As far as I know, the way I'm doing this is still documented somewhat by VirtualBox, but is no longer their default method for connecting the networking of VirtualBox to the host. Basically, you need to install uml-utilities (part of User-mode Linux). Then, add an interface to /etc/network/interfaces, something like this:

auto vbox1
iface vbox1 inet static
  address 192.168.1.1
  netmask 255.255.255.0
  tunctl_user virtualbox

After you bring this interface up, you can then bridge VirtualBox to it. You don't want to bridge this interface to anything else (like eth0) - otherwise your VM would again have full access to the network. Instead, you want to route traffic between this network and any other allowed resources - and in this case, denying access to your VPN network. Note that this requires net.ipv4.ip_forward=1 to be specified in something like /etc/sysctl.conf.

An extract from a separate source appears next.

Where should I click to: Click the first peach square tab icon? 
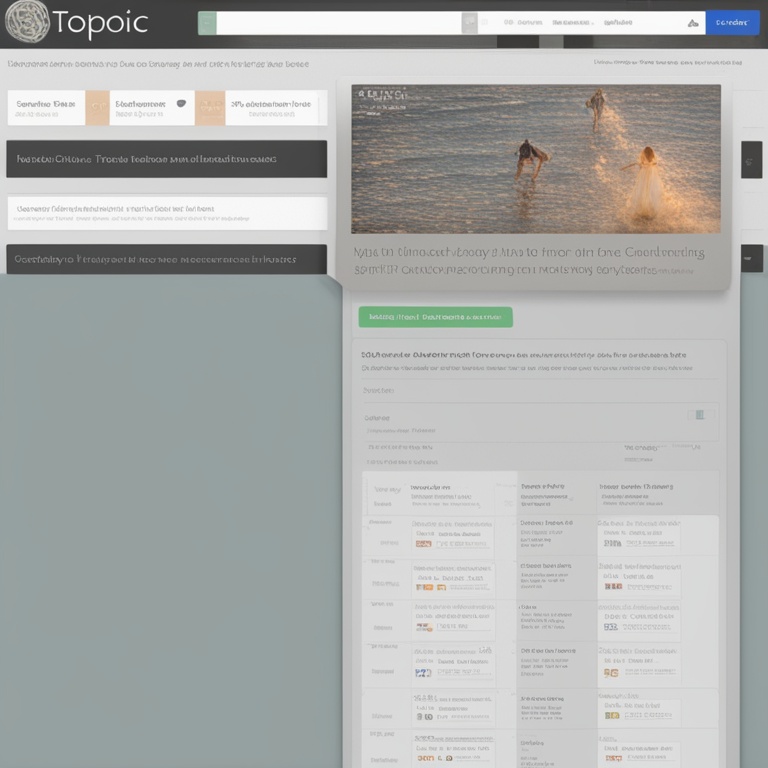[97, 108]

These are the specific portions of my iptables setup relating to the VirtualBox restricted network. You may wish to tweak this to your specific needs, but this should give you a good start:

# Must be able to access DNS running on the host itself (everything else is denied elsewhere).
iptables -A INPUT -i vbox1 -p udp --dport 53 -j ACCEPT

iptables -A INPUT -i vbox1 -m state --state ESTABLISHED,RELATED -j ACCEPT
iptables -A FORWARD -i vbox1 -m state --state ESTABLISHED,RELATED -j ACCEPT

# Allow access out to the Internet.
iptables -A FORWARD -i vbox1 -o $WAN_IF -j ACCEPT

As long as you set WAN_IF to your Internet connection (and add similar rules for other allowed Interfaces or addresses), but don't add an allowed path to your VPN, this should meet your requirements.